Records of locating words and elements
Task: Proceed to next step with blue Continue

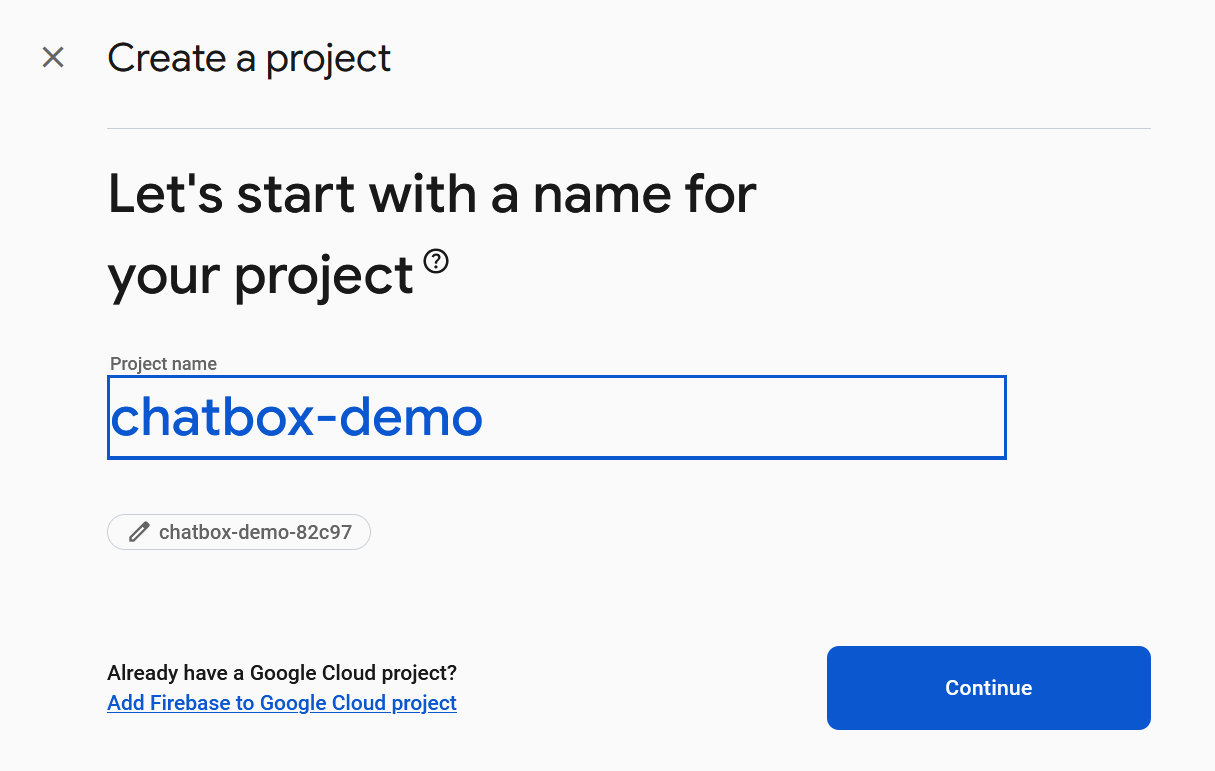Action: click(988, 688)
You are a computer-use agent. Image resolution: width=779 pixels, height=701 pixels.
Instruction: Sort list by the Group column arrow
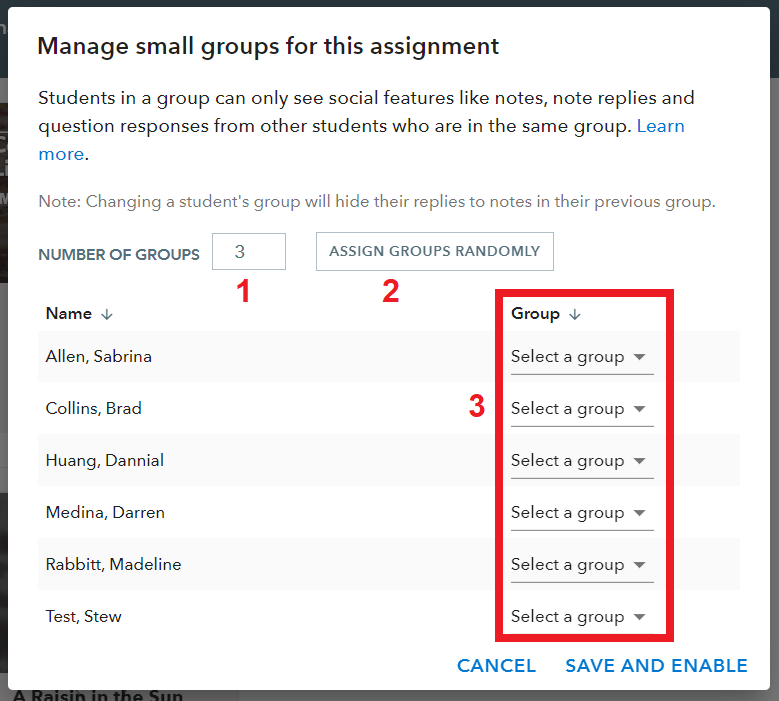[x=575, y=314]
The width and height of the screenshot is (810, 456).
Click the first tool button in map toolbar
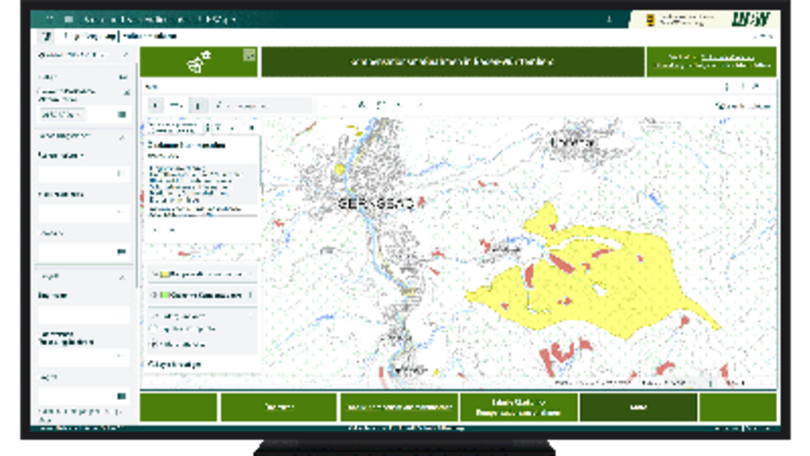pos(155,105)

The problem
Recast the lines of the records as a JSON list of strings, one string per line, leaving out blank lines and the pictures.

Response to this exercise
[
  "Task: Proceed to next step with blue Continue",
  "Action: click(988, 688)",
  "You are a computer-use agent. Image resolution: width=779 pixels, height=701 pixels.",
  "Instruction: Sort list by the Group column arrow",
  "[x=575, y=314]",
  "The width and height of the screenshot is (810, 456).",
  "Click the first tool button in map toolbar",
  "pos(155,105)"
]